#### Document text:

Saturday, June 5, 2021

The E-Z Make Money In Real Estate System!

It is possible to make money with investment real estate - but it ain't easy, and your timing has to be just right.  Now may not be the time.

A reader writes asking me what I think of a guy who does a podcast and YouTube videos about the "BRRRR" system, which stands for "Buy, Rehab, Rent, and Repeat" or something along those lines.  We had a name for this "system" back in the day, it was called Real Estate.  For some reason, people act like buying and selling real estate involves some great State Secret and that you have to pay someone money to learn the "insider secret tips 'n tricks" to making money. You don't.  And often, these companies charge a lot of money - money that would make a good down payment on an investment property.  There is more money to be made putting on seminars!

By the way, one of the "R's" they talk about is refinance to take money out a property.  This reminds me of a "make money in real estate!" scam from a few years back that basically promoted the idea of buying a property for $100,000 and then somehow mysteriously mortgaging it for $150,000 and then pocketing $50,000 as a "Profit".   You still owe the money.  Borrowed money is not income.  Seems like a simple proposition, but it escapes most!

Be skeptical of anything sold as a "system."  Life is not a "system."  Making money isn't a "system" - it is hard work, period.

Yes, you can make money in real estate by buying low, fixing up, renting out, and then selling out, eventually.  I did, but the timing has to be right.  How do you know the time is right?  I'll cut to the chase and you don't have to read the rest of this:  If you can buy a property and rent it out for a positive cash-flow, maybe the time is right.  If not, ask yourself why you would want to lose money to subsidize the lifestyle of your tenants.

You don't need to attend a "seminar" or a "webinar"or pay fees or buy a program to do this.  In fact, the people who are trying to sell "systems" are usually just con artists.  Keep your money in your pocket - you'll need it when the right property comes along - and you have to wait for that.

We bought our properties after the meltdown of 1989, which some say never happened.  Some are now saying the meltdown of 2008 never happened, but was merely a "market correction."  I have had readers try to convince me that the Tulip bubble never happened, the railroad bubble never happened, and the various silver and gold bubbles throughout history never happened.  Oh, and the South Sea Company Bubble - never happened!  It was just a market correction, is all.

It seems right now that things are smelling bubble-like.  Why do I say this?  Well, back in 1988 and 2007, before the real estate bubbles burst - excuse me, the market re-evaluated itself - people were bidding houses through the roof.  Mark could list a house on Friday, do an open house on Sunday, and have multiple offers over asking price with escalation clauses and close the deal on Monday, for tens of thousands of dollars over asking price.

Sounds familiar?

#### Provided data:

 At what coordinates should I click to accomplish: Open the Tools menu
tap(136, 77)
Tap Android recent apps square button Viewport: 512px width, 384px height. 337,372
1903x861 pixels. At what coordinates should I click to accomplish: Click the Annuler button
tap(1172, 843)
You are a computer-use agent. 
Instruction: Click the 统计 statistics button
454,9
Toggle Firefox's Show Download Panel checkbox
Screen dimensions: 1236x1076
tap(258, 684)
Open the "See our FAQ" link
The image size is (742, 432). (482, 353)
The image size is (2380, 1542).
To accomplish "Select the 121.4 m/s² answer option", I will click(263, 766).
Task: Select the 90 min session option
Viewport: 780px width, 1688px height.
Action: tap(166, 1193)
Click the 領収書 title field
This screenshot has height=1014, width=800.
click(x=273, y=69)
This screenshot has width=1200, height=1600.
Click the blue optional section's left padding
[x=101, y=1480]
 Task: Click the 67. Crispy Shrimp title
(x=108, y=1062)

#### Things to do:
- 1) Write out the passage of the real estate post starting at "It seems right" and ending at "Sounds familiar?", word for word.
- 2) Pick up the post on making money in real estate and carry it on from its final line.
None of the material has any bearing on what comes next.

#### Answers for this exercise:
- 1)
It seems right now that things are smelling bubble-like.  Why do I say this?  Well, back in 1988 and 2007, before the real estate bubbles burst - excuse me, the market re-evaluated itself - people were bidding houses through the roof.  Mark could list a house on Friday, do an open house on Sunday, and have multiple offers over asking price with escalation clauses and close the deal on Monday, for tens of thousands of dollars over asking price.

Sounds familiar?

- 2)
Throw in some pretty aggressive inflation which is reducing the spending power of most Americans and the question I have to ask is, who can afford to pay these staggering prices for houses?

Buying things and then re-selling them for a profit isn't easy to do.  Another reader sends me a link to a video about buying and flipping cars.  Again, the guy in the video is selling a "system" with a fancy name.  Back in the day, we had a system like that - still do, in fact.  We call it "used car dealer".  You go to auto auctions and buy low, fix up, and sell high.  Simple as that.

The big problem is buying low.  And right now there is a "car shortage" which is making it hard to buy low.  My King Ranch, if I sold it today, would garner more money than I paid for it two years ago, as there is a shortage of cars.  Hoovie, of Hoovie's Garage, noted that the Range Rover he bought pre-pandemic, is now wholesaling for more than he paid for it, just a year ago.  The world has gone insane!

Shortages don't last forever.  Thanks to capitalism, companies rush to fill in vacuums in our markets, if the markets are left alone.  The chip shortage, the car shortage, the house shortage - they will all eventually equalize themselves, and in fact, over-shoot their goals until there is a glut of chips, and cars, and houses.  Why do I say this with confidence?  Because I have seen this happen in my lifetime, many times, over the last 61 years.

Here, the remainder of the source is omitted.